Giacomo è ormai un uomo, un abile scultore di fama internazionale, libero dalle pareti umide della stanza delle mele selvatiche, eppure ancora imbrigliato nella rete del mistero incancrenito nella memoria. Il rifiuto della natura a farsi culla di gioco di un bambino, rimane l’unico colpevole di aver rubato i sogni ad un germoglio umano. Certo è che il Bosch Negher ha ancora tanto da confessare, e lo farà per dovere di riscatto agli anni di serenità sottratti all’incipit di una vita.

Nella vita non esistono grandi misteri. I misteri non sono che segreti, e i segreti tornano sempre a galla attraverso le leggende”.
Quando il mistero sarà stanco di nascondere la Verità, Giacomo potrà tornare a correre nel versante buono della Natura. Mai più fuggirà al richiamo del polmone verde della Terra.

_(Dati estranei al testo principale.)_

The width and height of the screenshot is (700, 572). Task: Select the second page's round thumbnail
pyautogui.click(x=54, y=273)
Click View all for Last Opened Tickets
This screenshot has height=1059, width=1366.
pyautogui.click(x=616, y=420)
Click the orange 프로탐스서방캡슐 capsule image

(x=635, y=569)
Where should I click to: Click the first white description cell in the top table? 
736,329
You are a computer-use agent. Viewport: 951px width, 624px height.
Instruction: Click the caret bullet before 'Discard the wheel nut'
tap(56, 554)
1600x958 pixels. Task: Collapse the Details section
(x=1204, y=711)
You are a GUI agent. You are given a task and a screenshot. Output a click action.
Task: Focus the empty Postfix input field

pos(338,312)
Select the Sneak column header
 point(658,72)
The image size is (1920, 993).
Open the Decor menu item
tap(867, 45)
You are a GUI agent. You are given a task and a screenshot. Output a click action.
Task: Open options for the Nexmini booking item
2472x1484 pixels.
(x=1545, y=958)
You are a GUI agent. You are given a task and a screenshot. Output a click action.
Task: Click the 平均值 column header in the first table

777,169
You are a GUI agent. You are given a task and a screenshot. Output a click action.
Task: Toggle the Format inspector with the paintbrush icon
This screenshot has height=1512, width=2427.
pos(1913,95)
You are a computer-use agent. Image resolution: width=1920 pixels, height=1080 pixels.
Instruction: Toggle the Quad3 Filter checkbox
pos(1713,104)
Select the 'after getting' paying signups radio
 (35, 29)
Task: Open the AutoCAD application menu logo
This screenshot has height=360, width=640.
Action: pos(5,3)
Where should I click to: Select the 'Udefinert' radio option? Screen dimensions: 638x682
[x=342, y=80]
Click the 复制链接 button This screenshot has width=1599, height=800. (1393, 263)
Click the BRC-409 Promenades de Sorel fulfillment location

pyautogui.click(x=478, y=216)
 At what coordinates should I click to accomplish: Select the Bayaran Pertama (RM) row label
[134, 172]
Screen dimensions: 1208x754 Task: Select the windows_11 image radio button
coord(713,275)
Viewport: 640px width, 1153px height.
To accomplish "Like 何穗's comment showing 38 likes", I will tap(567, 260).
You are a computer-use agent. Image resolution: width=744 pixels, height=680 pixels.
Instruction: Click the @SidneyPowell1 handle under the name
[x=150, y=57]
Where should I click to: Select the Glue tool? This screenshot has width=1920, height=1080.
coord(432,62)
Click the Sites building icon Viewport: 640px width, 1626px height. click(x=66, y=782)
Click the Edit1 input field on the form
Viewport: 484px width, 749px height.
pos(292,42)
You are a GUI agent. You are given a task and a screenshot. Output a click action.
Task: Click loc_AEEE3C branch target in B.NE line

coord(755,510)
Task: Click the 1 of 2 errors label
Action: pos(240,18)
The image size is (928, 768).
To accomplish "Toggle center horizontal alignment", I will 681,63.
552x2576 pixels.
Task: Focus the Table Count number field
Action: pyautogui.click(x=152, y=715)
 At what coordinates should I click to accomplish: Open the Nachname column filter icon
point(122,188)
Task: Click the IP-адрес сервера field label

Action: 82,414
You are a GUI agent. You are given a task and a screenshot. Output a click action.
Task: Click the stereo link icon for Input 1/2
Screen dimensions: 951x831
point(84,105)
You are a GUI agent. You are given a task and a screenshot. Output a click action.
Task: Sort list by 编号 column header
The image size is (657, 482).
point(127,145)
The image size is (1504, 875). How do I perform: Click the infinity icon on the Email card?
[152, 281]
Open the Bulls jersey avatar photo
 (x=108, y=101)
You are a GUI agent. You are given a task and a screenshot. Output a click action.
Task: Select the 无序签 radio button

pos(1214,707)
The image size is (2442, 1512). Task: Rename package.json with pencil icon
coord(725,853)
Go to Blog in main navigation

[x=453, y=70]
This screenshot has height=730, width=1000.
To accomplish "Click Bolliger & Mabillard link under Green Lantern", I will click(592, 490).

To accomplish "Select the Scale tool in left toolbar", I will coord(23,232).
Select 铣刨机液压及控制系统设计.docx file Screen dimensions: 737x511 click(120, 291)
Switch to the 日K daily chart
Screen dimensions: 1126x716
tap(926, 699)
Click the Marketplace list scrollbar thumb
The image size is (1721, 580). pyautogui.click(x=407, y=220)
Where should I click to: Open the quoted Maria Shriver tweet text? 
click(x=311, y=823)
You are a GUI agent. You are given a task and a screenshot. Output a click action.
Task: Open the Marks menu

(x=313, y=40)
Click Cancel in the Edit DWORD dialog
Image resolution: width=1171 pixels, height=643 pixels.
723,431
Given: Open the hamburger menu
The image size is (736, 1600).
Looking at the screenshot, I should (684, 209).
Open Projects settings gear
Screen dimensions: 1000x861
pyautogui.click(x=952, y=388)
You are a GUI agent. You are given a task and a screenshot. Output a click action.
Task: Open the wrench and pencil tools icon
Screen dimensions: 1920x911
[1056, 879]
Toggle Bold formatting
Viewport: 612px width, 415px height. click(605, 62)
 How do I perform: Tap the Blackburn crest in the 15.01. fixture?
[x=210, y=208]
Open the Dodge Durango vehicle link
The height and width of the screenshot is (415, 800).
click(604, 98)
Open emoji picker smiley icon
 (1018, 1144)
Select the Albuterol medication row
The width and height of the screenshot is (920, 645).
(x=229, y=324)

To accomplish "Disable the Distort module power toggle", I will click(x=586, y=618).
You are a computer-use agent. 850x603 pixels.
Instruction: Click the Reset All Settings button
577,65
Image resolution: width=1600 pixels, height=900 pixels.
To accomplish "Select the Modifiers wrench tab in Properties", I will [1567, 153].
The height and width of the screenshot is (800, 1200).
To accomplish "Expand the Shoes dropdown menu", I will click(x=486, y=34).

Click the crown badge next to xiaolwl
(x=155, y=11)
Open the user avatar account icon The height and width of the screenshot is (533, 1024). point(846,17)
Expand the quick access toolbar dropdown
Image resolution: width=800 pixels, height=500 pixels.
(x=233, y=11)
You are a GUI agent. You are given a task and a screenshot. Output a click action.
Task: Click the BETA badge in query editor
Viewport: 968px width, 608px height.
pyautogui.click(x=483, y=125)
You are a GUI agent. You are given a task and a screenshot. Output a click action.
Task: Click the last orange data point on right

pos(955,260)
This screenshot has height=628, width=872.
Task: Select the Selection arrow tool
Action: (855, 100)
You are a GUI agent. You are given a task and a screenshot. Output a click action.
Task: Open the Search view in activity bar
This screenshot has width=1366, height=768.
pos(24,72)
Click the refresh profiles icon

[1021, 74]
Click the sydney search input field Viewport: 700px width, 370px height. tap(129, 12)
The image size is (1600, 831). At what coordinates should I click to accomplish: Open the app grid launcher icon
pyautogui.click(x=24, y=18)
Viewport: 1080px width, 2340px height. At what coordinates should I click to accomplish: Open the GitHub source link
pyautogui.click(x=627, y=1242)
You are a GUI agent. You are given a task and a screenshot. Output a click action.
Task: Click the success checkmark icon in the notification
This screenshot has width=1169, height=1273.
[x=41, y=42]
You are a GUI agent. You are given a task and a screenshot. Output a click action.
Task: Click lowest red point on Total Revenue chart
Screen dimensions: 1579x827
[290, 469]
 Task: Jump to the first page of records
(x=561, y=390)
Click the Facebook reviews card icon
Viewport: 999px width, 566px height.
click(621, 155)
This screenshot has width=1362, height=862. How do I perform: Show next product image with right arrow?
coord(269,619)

Al termine della lettura ci si ritrova addosso un lecito assembramento di profumi intuiti (la terra bagnata dalla rugiada o il gusto aspro delle mele selvatiche), non per questo una tale varietà di odori e sapori sono meno felici di simulare una traslazione balsamica.

Per troppo tempo il respiro del giusto è stato trattenuto in esilio perché un uomo, una storia e un bosco nero hanno inveito contro un piccolo innocente. È decisamente fuori luogo pensare che un appuntamento sulla neve nera sia stato il factotum della storia intinta nel silenzio, la protagonista muta resta comunque la voce della montagna.